### Exercise description
Below are entries with pictures among them; reproduce exactly, and only, the lines from the one containing "The width and" down to the one containing "Task: Click the", without the pictures.

### The input
-.-.-
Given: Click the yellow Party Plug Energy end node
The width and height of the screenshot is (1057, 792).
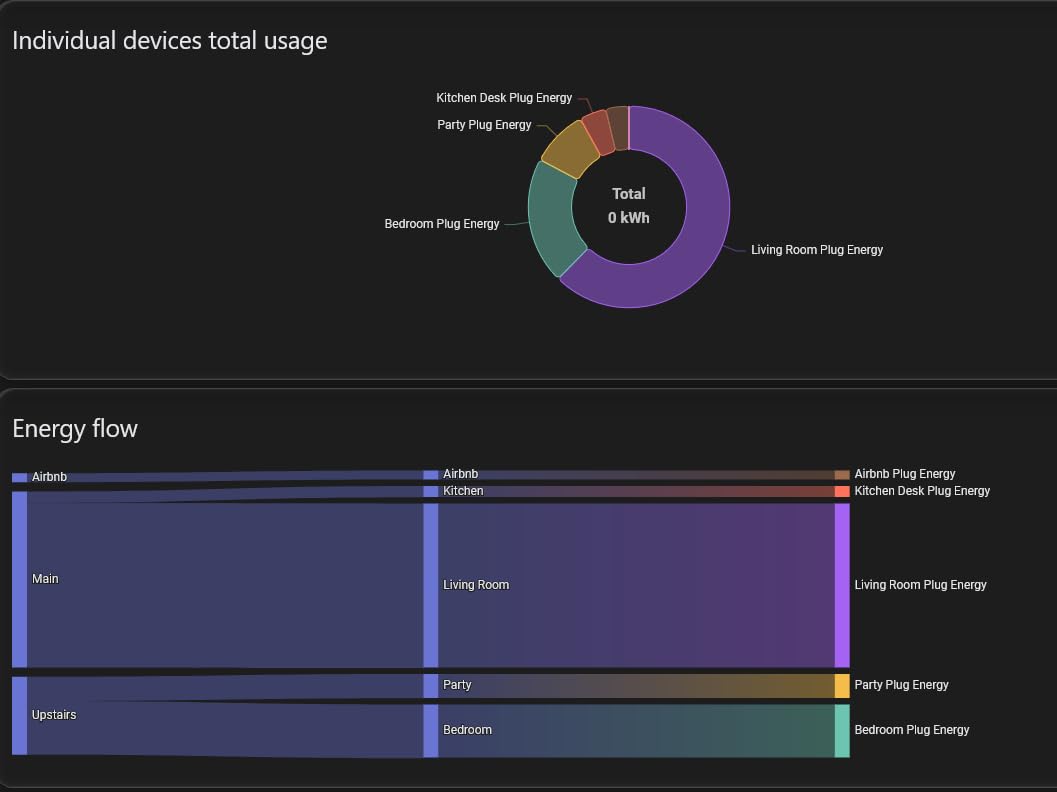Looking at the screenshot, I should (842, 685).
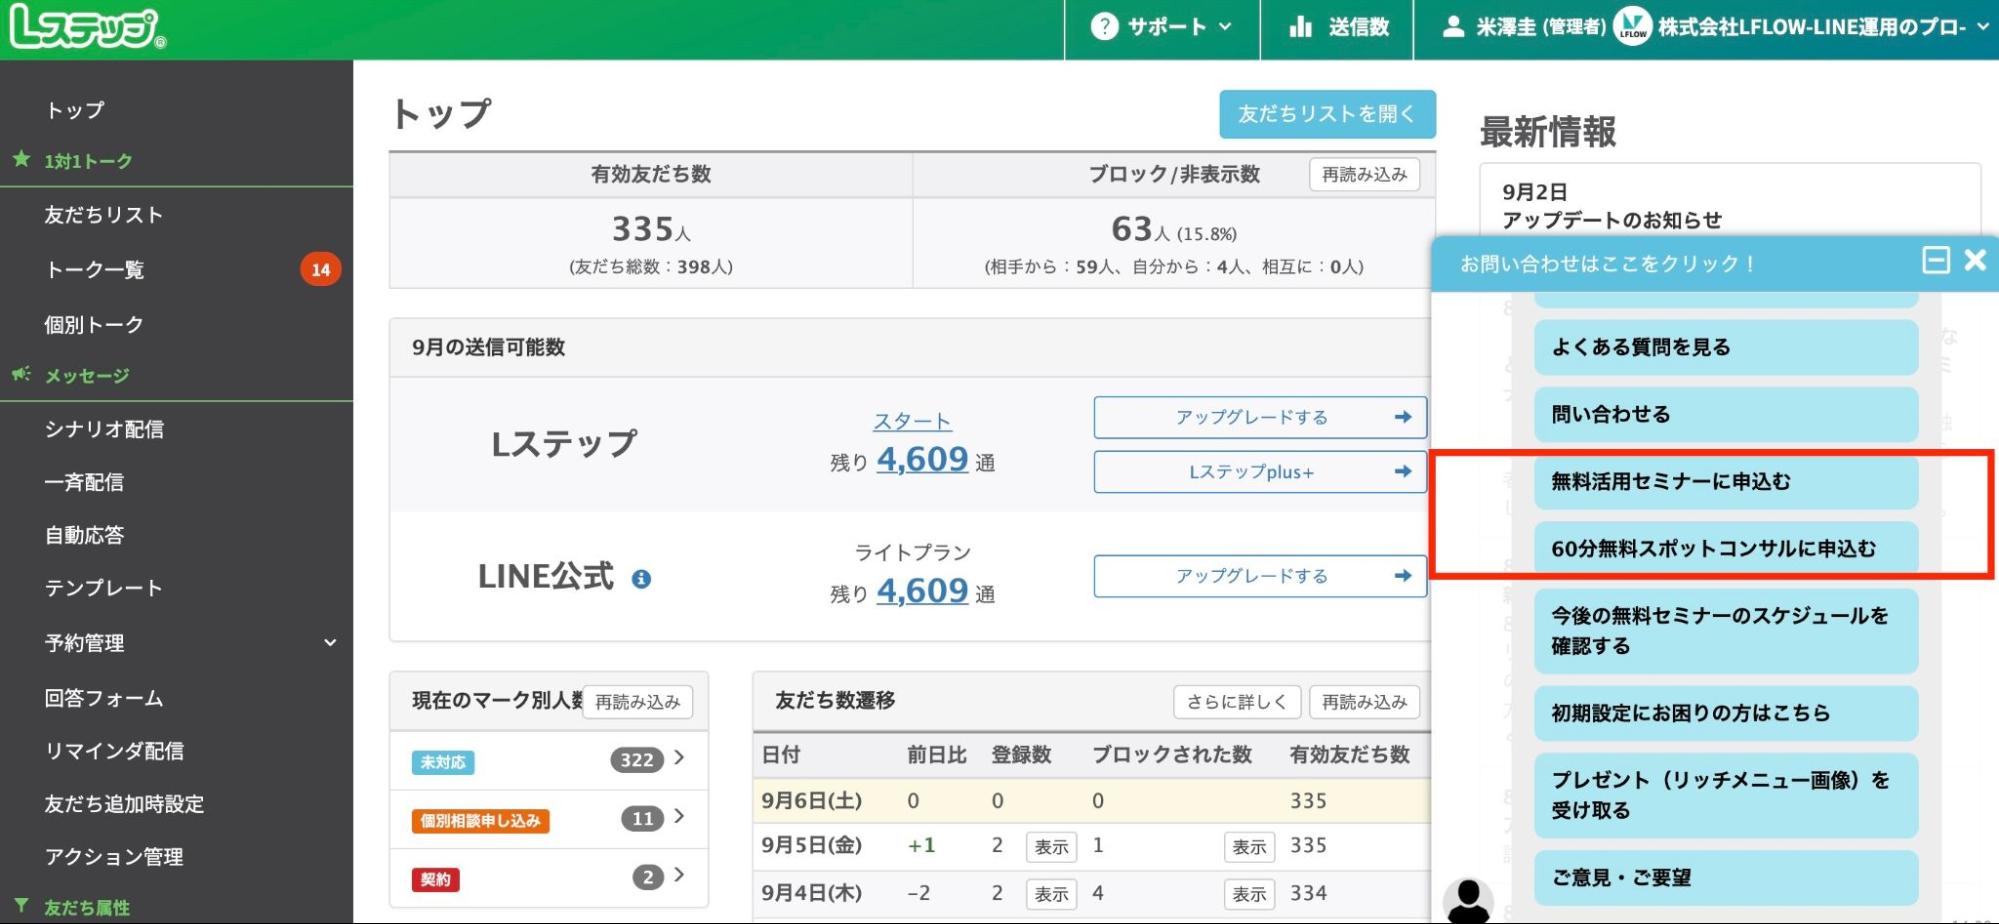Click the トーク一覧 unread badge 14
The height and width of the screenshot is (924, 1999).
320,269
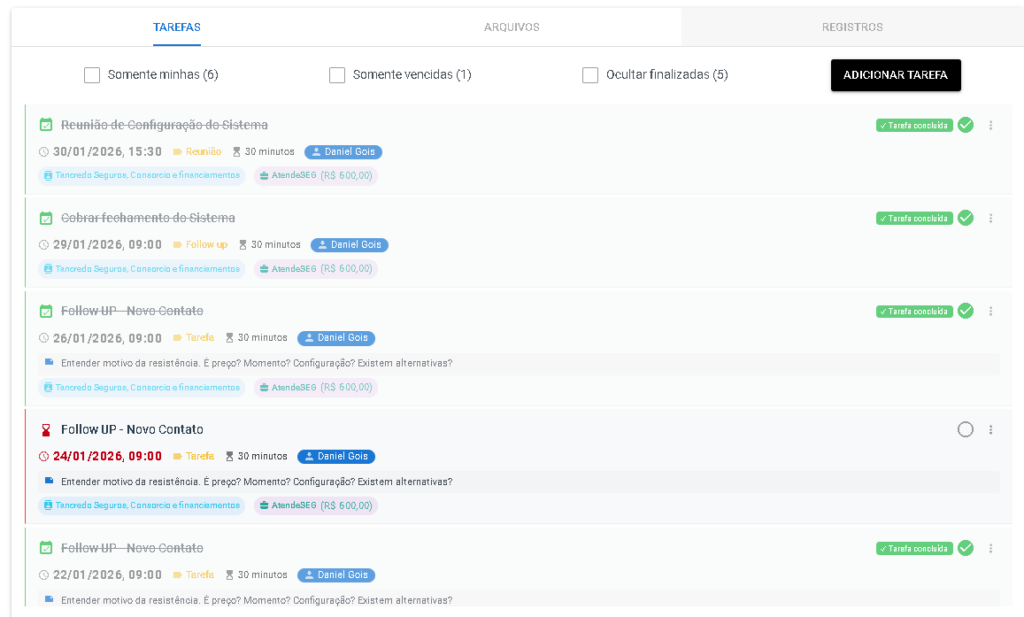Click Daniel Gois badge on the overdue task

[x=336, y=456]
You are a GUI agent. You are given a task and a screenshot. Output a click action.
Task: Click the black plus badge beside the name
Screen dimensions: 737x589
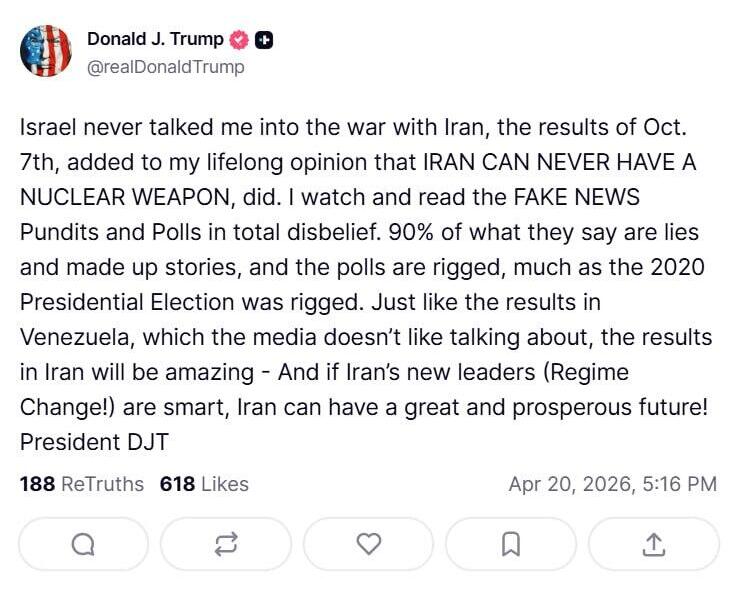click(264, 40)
-.-.-
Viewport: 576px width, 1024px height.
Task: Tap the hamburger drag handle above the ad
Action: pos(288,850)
-.-.-
### Reply
The width and height of the screenshot is (1057, 792).
Looking at the screenshot, I should (842, 685).
Click the トーク一覧 unread badge 14
The height and width of the screenshot is (924, 1999).
320,269
Click Daniel Gois badge on the overdue task

[x=336, y=456]
You are a GUI agent. You are given a task and a screenshot. Output a click action.
Task: Click the black plus badge beside the name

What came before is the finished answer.